Tillage: Sludge could be a valuable resource - if it is properly managed
The harvest has finished up well, with sufficiently long dry spells to harvest the majority of the National acreage. Given the amount of rain that has fallen from July to October, that is a significant achievement. The 2015 season is continuing to be very compliant as it shifts to the 2016 season, as sowing continues apace.
There may be problems managing these early sown crops into excellent warm seedbeds, but it's preferable to manage difficult crops in the field than look at bags of seed in the shed overwinter.
The main lesson learnt from beans this year is that we don't know nearly enough about the crop in modern day production systems. This is dangerous given the acreage sown last year and hopefully the acreage that will be sustained into the future.
We need more information and again we have been found wanting in terms of providing basic research to grow our crops efficiently in our Irish climate.

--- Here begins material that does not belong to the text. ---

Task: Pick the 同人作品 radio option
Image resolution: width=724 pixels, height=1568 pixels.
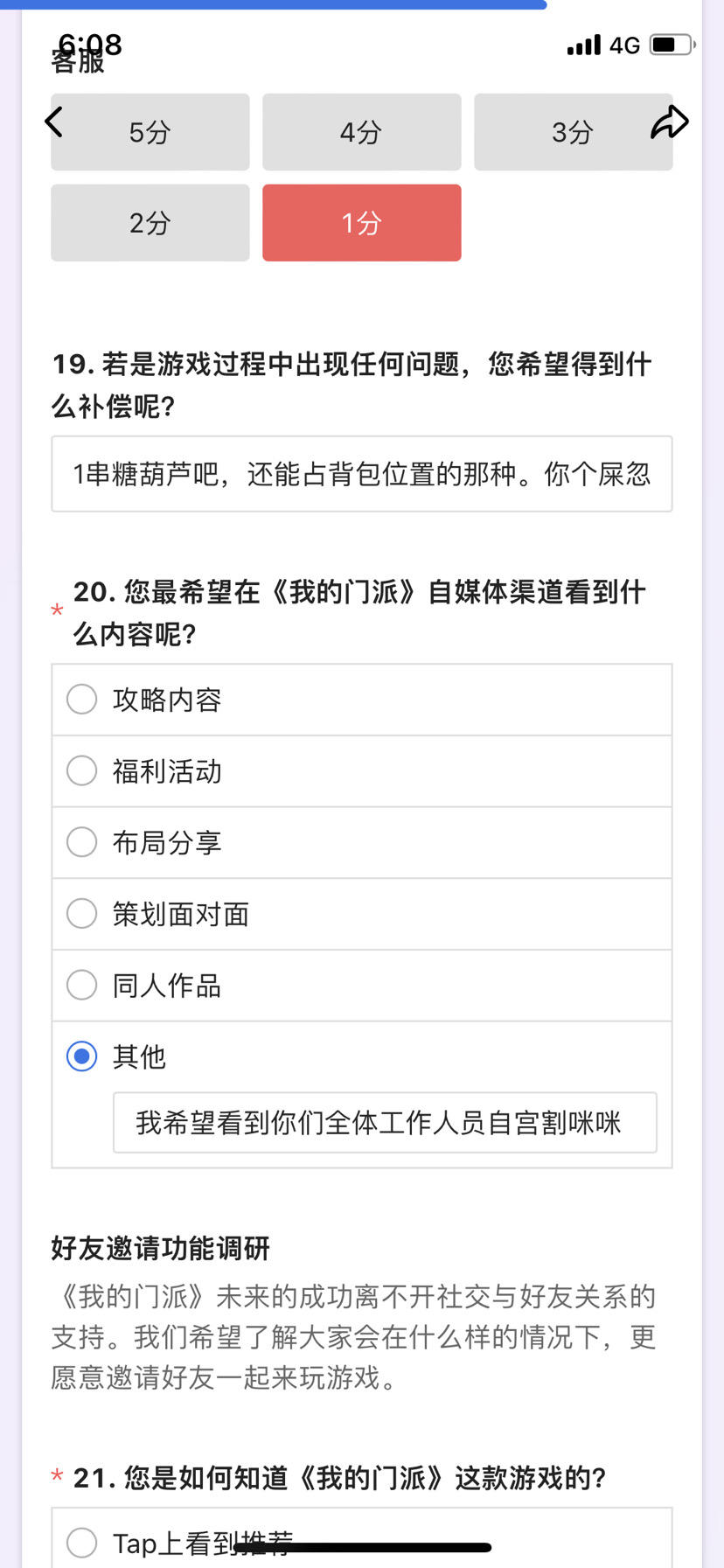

Too much of our basic information is more than 30 years old, or is taken directly from Britain or, even worse, taken from commercial company information.
Taking beans as a case in point, we don't know the optimum target plant stand, planting system, herbicide mixes, fertiliser level, or a definite answer to the previous no-no: application of nitrogen into the seedbed.
Most have an opinion on these after this year and indeed Oakpark is gathering information on some of these factors. 2015 and 2014 were atypical seasons, so it could be very dangerous to design production systems based on the outcomes of these seasons.
Taking seedbed nitrogen as a case in point, there are reports that seedbed nitrogen had some beneficial effect on some crops this year, but our 50-year-old mantra is that seedbed nitrogen has a negative effect on development the rhizobium bacteria, necessary for nitrogen fixing as the crop grows, but we have no definitive answers.
Taking up the point that my colleague PJ Phelan brought up last week regarding use of sludge on crops, this is another good example, and one of many, where up-stream and down-stream processors push all the risk onto primary producers. We, as primary producers, accept this risk without question.